To last into Friday, October 8, the council has for venue Moscow and Sergiev Posad in its environs, with the renowned Holy Trinity Monastery of St. Sergius.

"His Holiness the Patriarch will address the council to sum up and evaluate Russian ecclesiastical developments since the latest Bishops' Council, convened four years ago. The council agenda will focus on summing-up the recent past and blueprinting close prospects," Archpriest Vsevolod Chaplin, second in charge of the Moscow Patriarchate Department of External Church Relations, said to RIA Novosti.

Patriarch Alexis II of Moscow and All Russia, Primate of the Russian Orthodox Church, sat in conference with President Vladimir Putin, August last. He said the upcoming council was to take stock of the Russian demographic situation and related targets of buttressing public morals and encouraging domesticity, with special attention for a campaign against abortions.

Reunification talks with the Russian Church Abroad will be also prominent on the council agenda, the Patriarch said to Russia's top secular leader.

The Russian Orthodox Church holds jurisdiction over Eastern Christians within its canonical territory. It stretches over the post-Soviet area to comprise, beside Russia, Azerbaijan, Belarus, Estonia, Kazakhstan, Kyrgyzstan, Latvia, Lithuania, Moldova, Tajikistan, Turkmenistan, Ukraine and Uzbekistan. That jurisdiction spreads also to Orthodox Christians in many other countries, whose communities have voluntarily come under the Moscow Patriarchate.

The Russian Orthodox Church presently has more than 150 bishops, archbishops and metropolitans. Its slightly over 130 dioceses in many countries have more than 23,000 parishes and 635 monasteries.

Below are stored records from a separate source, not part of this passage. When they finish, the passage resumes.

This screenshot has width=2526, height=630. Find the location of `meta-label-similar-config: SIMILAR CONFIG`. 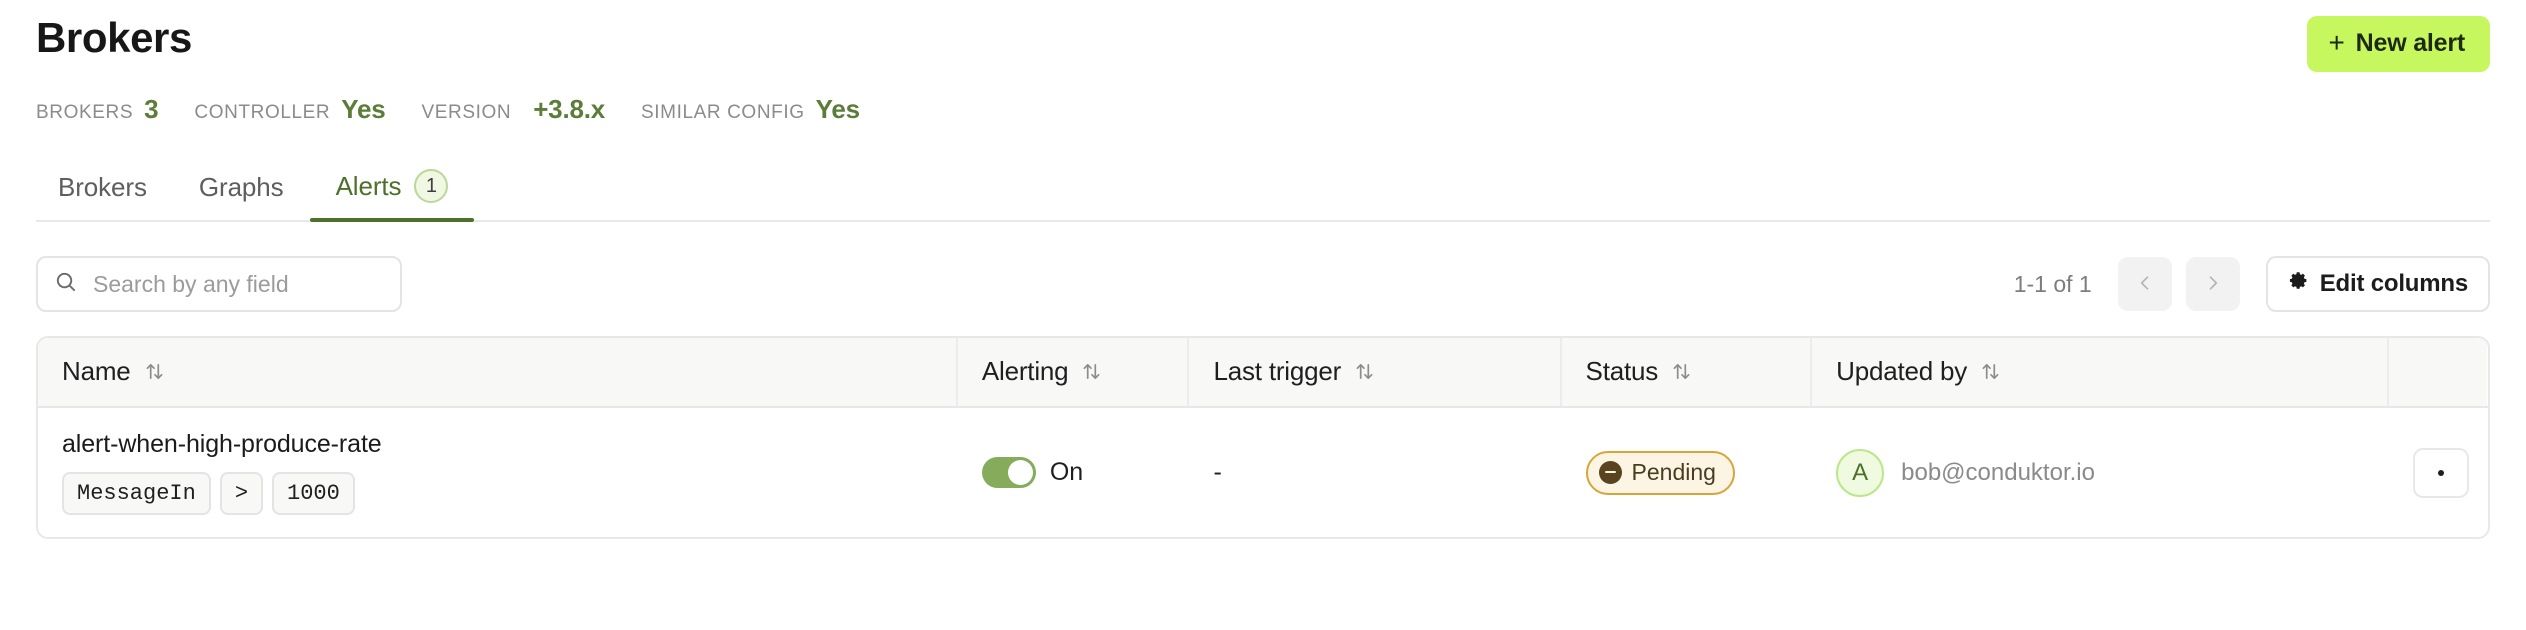

meta-label-similar-config: SIMILAR CONFIG is located at coordinates (723, 112).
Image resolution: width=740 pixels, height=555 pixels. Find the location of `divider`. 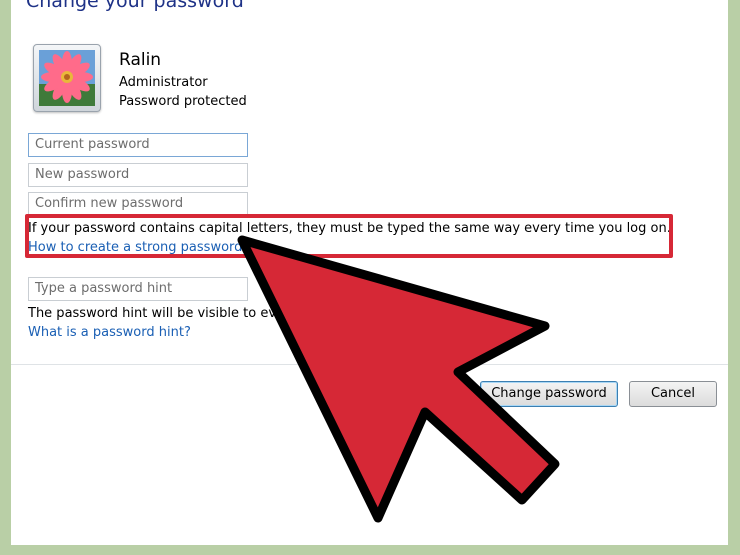

divider is located at coordinates (370, 364).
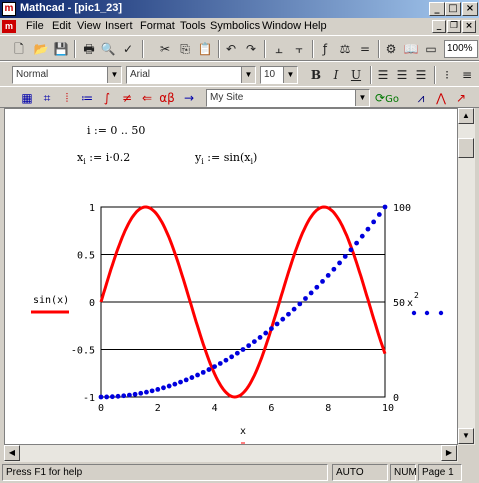 This screenshot has height=483, width=479. Describe the element at coordinates (86, 256) in the screenshot. I see `left-tick-label: 0.5` at that location.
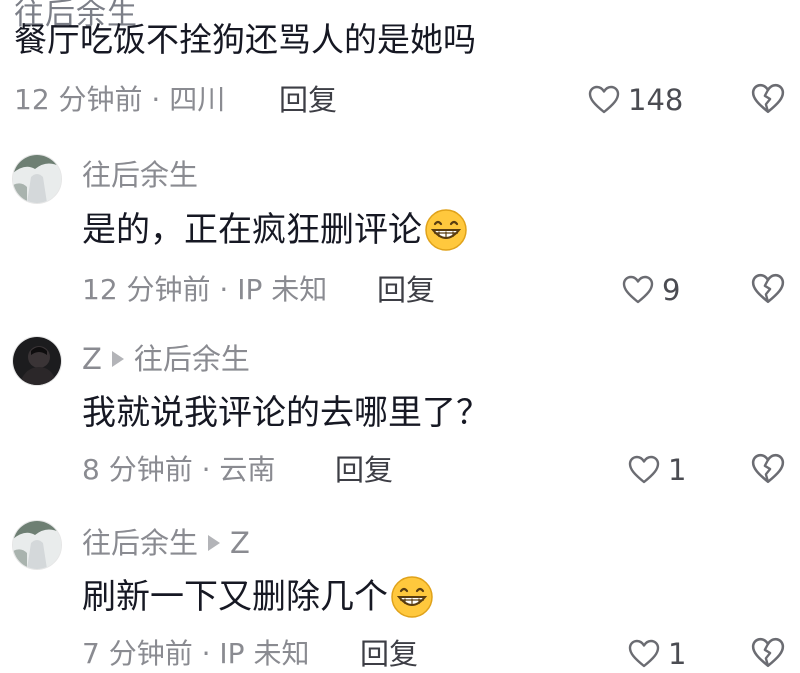  What do you see at coordinates (245, 40) in the screenshot?
I see `comment-text: 餐厅吃饭不拴狗还骂人的是她吗` at bounding box center [245, 40].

The Church possesses five theological academies, 33 seminaries, 44 secondary theological schools, a Moscow-based Theological Institute, two Christian universities, 14 preparatory pastoral courses, three diocesan girls' schools, and several schools to train precentors (choir leaders) and icon-painters. A majority of parishes have Sunday schools.

The Local Council and Bishops' Council are supreme ruling bodies of the Russian Orthodox Church. The Holy Synod, led by the Patriarch of Moscow and All Russia, rules it in between the councils.

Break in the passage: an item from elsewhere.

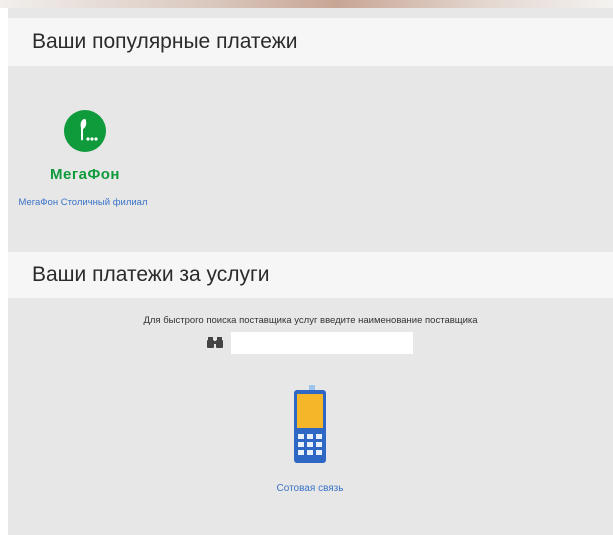 The image size is (613, 535). What do you see at coordinates (310, 275) in the screenshot?
I see `service-payments-heading: Ваши платежи за услуги` at bounding box center [310, 275].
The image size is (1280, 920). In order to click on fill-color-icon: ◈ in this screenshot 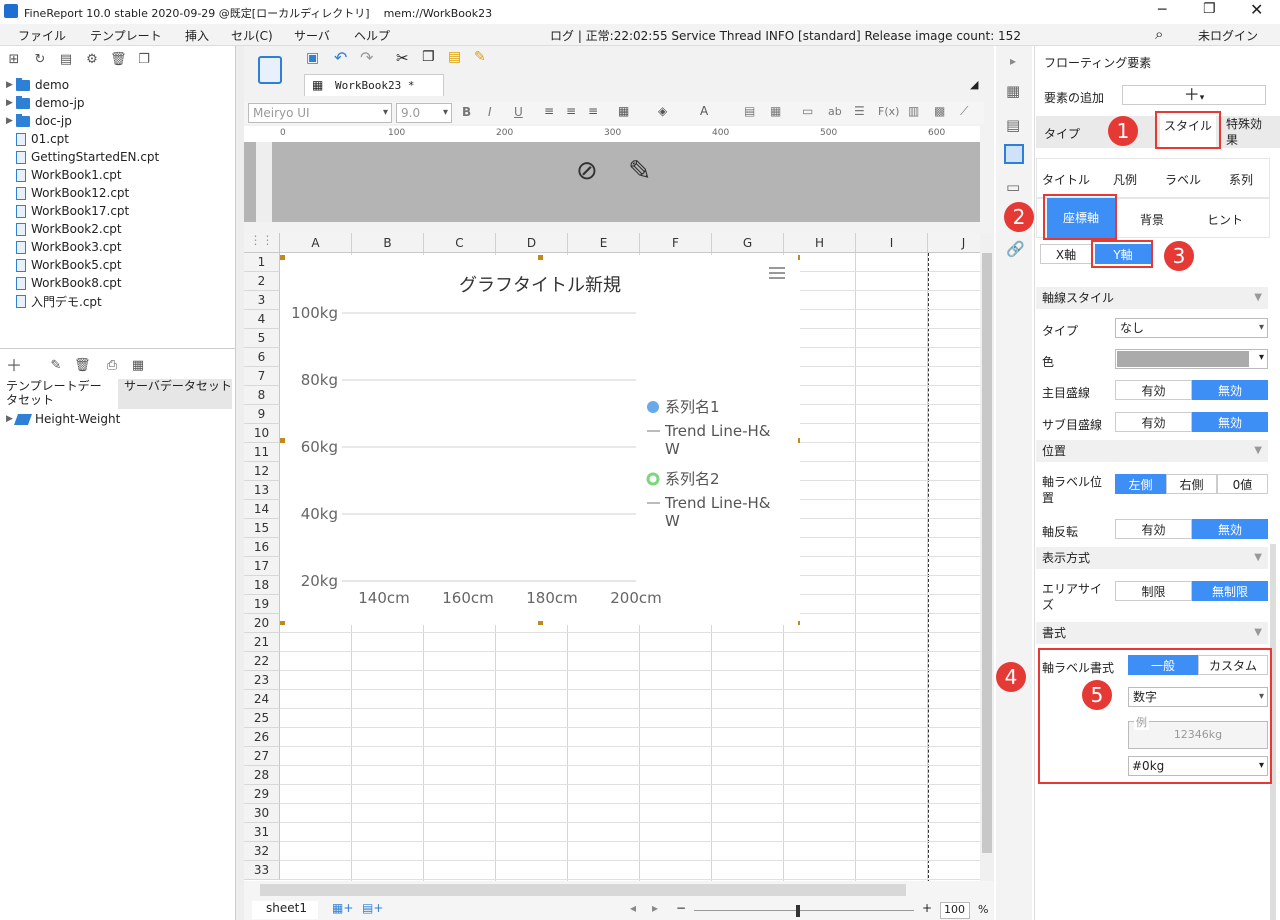, I will do `click(662, 111)`.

The latest Bishops' Council, of August 2000, adopted the Fundamentals of the Social Concept of the Russian Orthodox Church. A first document of that kind in Eastern Christendom, it brings forth basic theological and ecclesiastical precepts concerning contacts with secular authorities and the laity on topical social matters. The council also approved, among other documents, an updated Church Statute and Fundamentals of Russian Orthodox Church Stances on Other Religions and Christian Denominations.